Problem to solve: Every line from the one with "Where should I" through the end of the records below should be restated word for word, and nothing outside that span.

Available data:
————
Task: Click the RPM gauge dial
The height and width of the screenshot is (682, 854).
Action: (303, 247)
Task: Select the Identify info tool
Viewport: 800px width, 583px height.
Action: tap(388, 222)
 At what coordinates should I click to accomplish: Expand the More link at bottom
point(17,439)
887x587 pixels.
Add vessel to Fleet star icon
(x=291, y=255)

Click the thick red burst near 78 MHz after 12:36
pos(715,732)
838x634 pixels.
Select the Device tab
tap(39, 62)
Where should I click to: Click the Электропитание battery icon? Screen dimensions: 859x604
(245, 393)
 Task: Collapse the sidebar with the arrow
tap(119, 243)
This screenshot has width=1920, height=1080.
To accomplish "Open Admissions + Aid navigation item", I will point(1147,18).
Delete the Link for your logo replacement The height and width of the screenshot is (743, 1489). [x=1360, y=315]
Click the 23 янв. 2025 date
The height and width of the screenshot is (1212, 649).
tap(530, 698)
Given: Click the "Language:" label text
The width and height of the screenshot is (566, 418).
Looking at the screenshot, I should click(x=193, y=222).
————
Task result:
Where should I click to: Click the Электропитание battery icon? Screen dimensions: 859x604
(245, 393)
 Task: Collapse the sidebar with the arrow
tap(119, 243)
This screenshot has width=1920, height=1080.
To accomplish "Open Admissions + Aid navigation item", I will point(1147,18).
Delete the Link for your logo replacement The height and width of the screenshot is (743, 1489). [x=1360, y=315]
Click the 23 янв. 2025 date
The height and width of the screenshot is (1212, 649).
tap(530, 698)
Given: Click the "Language:" label text
The width and height of the screenshot is (566, 418).
Looking at the screenshot, I should click(x=193, y=222).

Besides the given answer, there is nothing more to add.